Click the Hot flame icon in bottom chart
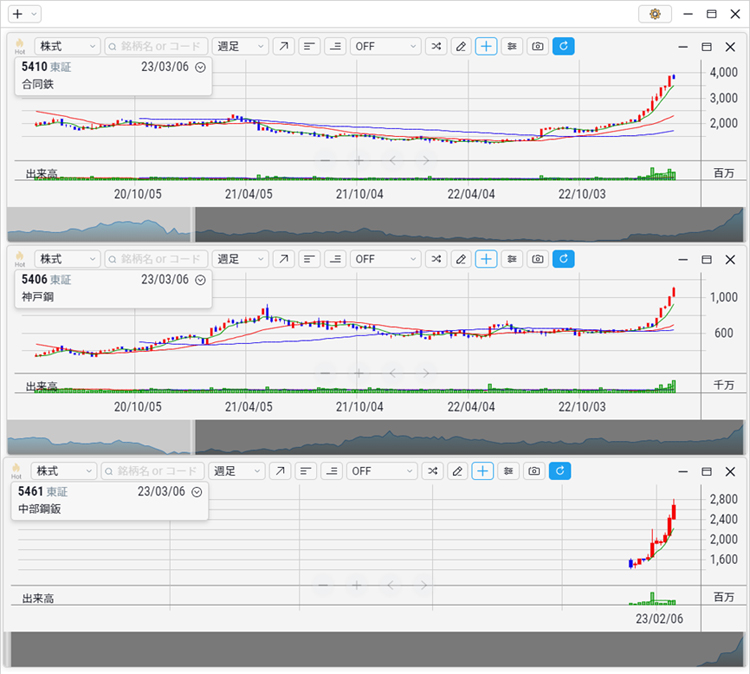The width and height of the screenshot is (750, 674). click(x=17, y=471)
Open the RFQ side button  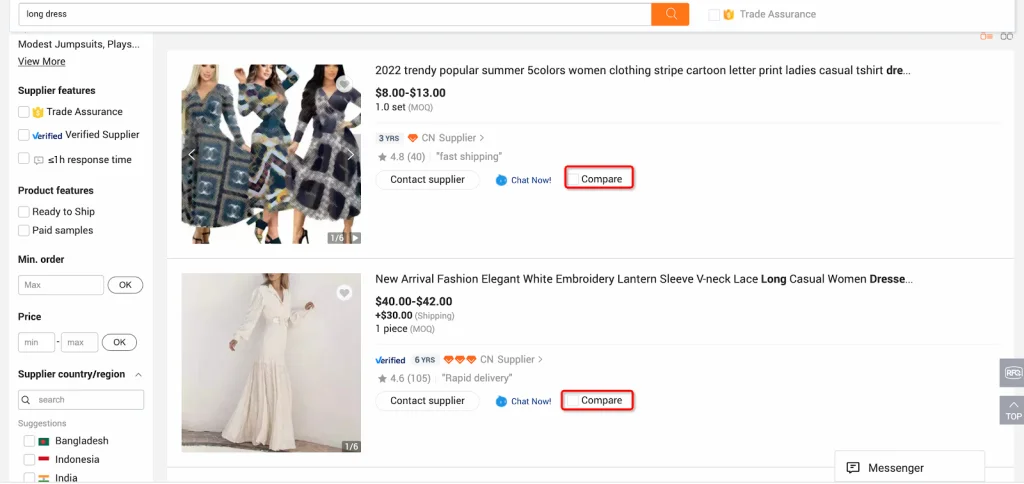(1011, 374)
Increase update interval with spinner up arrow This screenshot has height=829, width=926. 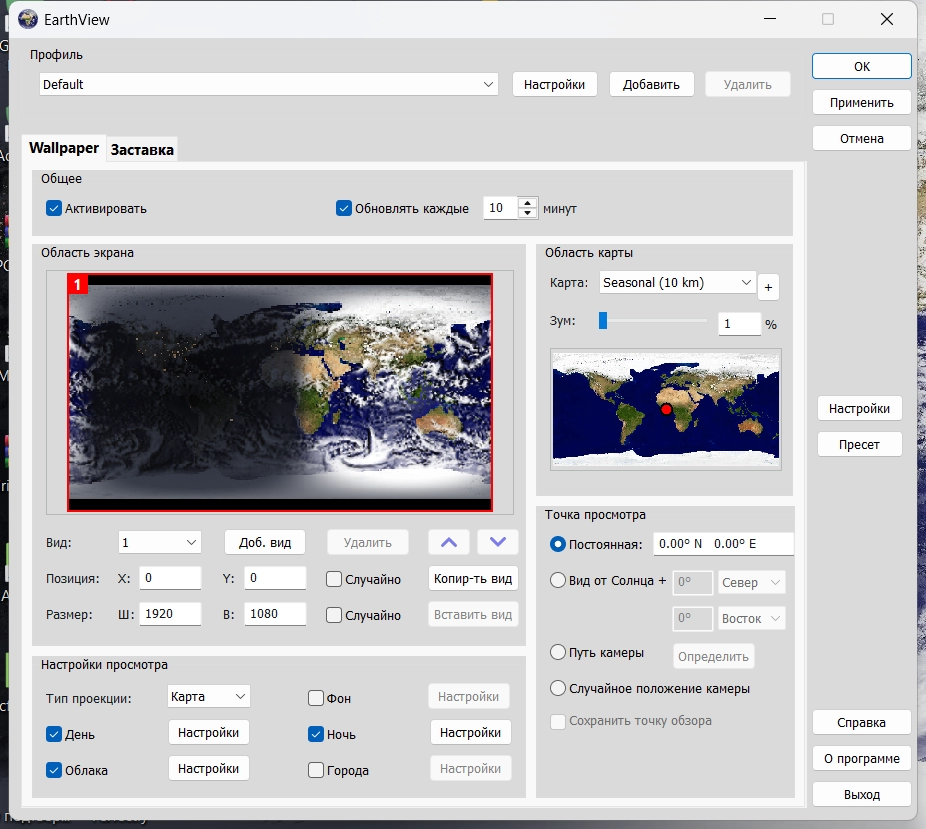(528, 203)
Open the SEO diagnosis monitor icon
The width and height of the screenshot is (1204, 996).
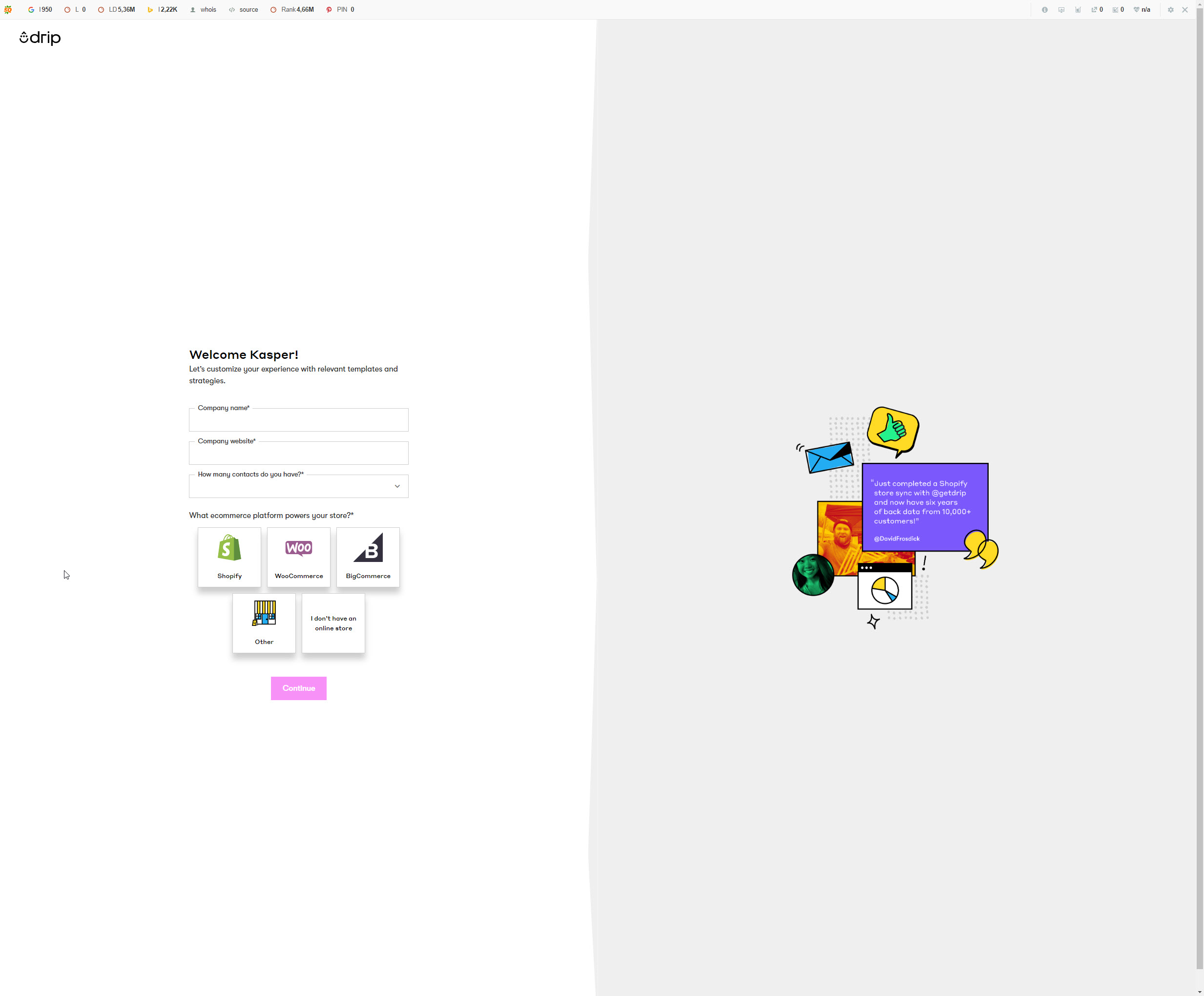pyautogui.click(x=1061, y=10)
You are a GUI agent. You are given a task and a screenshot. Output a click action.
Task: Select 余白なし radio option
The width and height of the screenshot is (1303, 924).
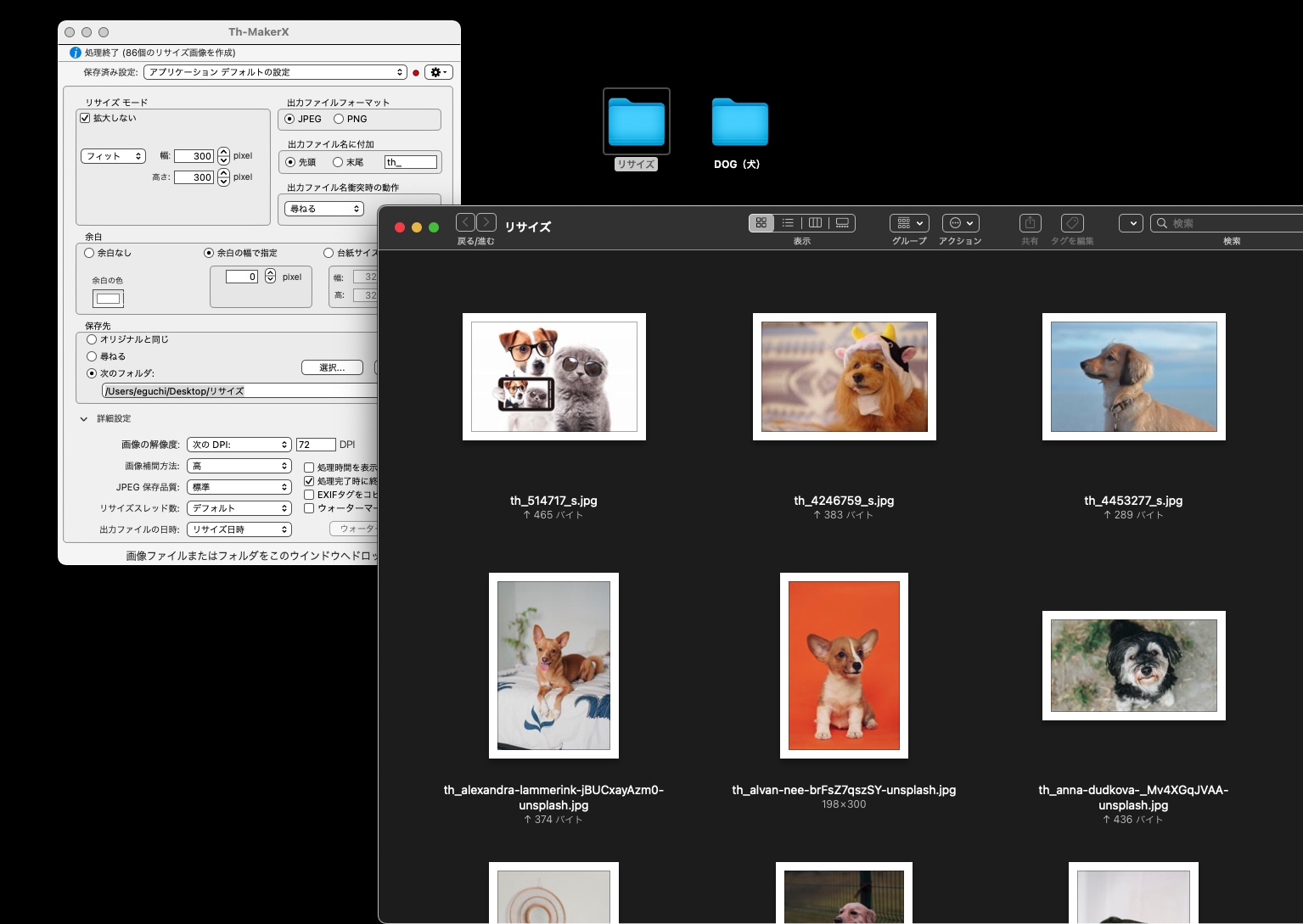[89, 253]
---
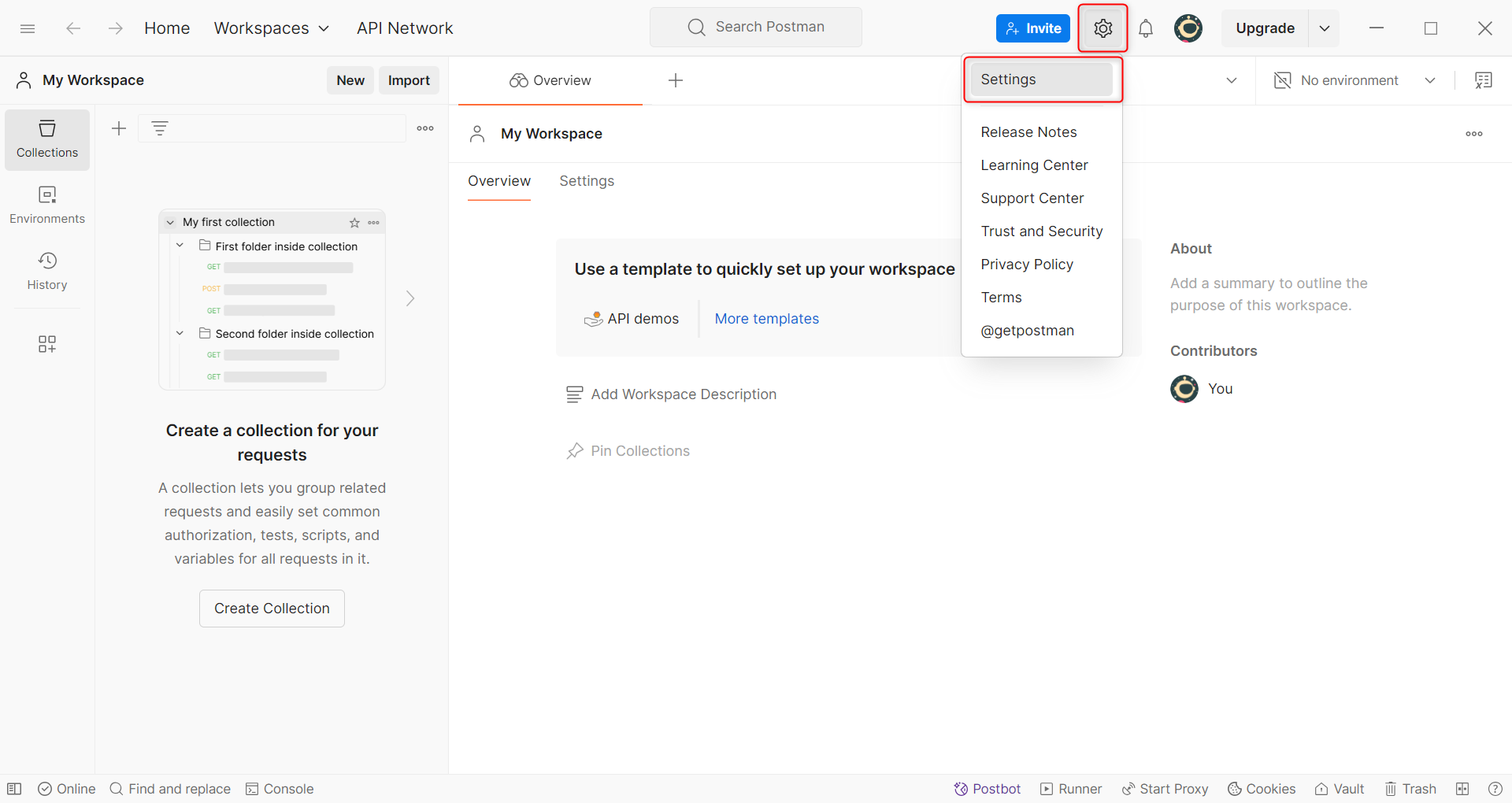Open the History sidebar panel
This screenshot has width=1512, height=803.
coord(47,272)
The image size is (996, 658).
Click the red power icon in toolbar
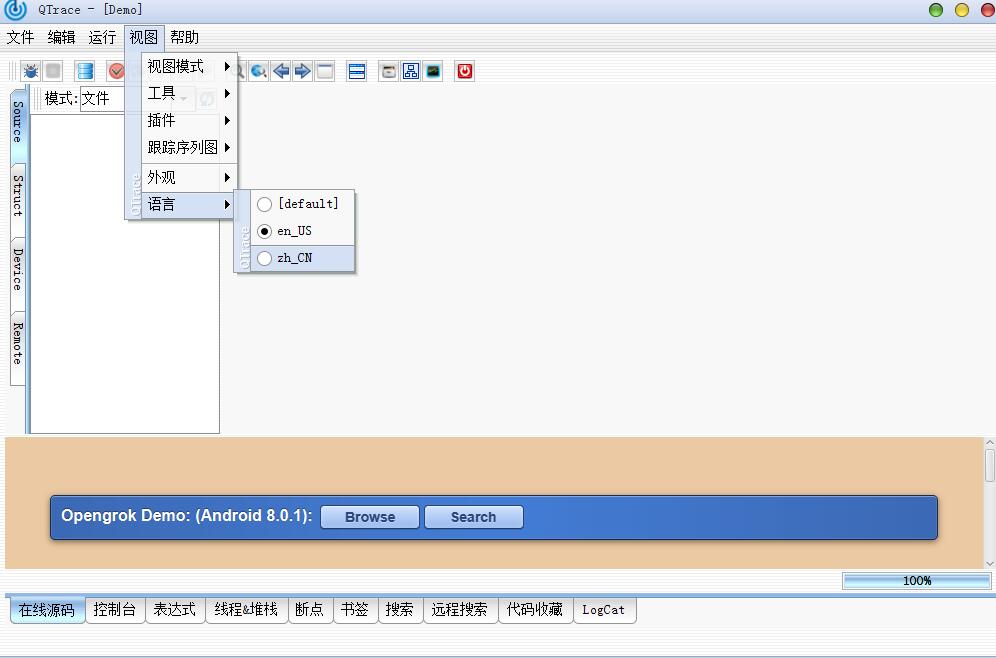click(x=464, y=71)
==
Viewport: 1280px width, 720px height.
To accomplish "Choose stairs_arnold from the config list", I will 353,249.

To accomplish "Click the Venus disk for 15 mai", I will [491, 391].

## Aim
Show every line of the listing that contains the word "will".

## Worked solution
To accomplish "Choose stairs_arnold from the config list", I will 353,249.
To accomplish "Click the Venus disk for 15 mai", I will [491, 391].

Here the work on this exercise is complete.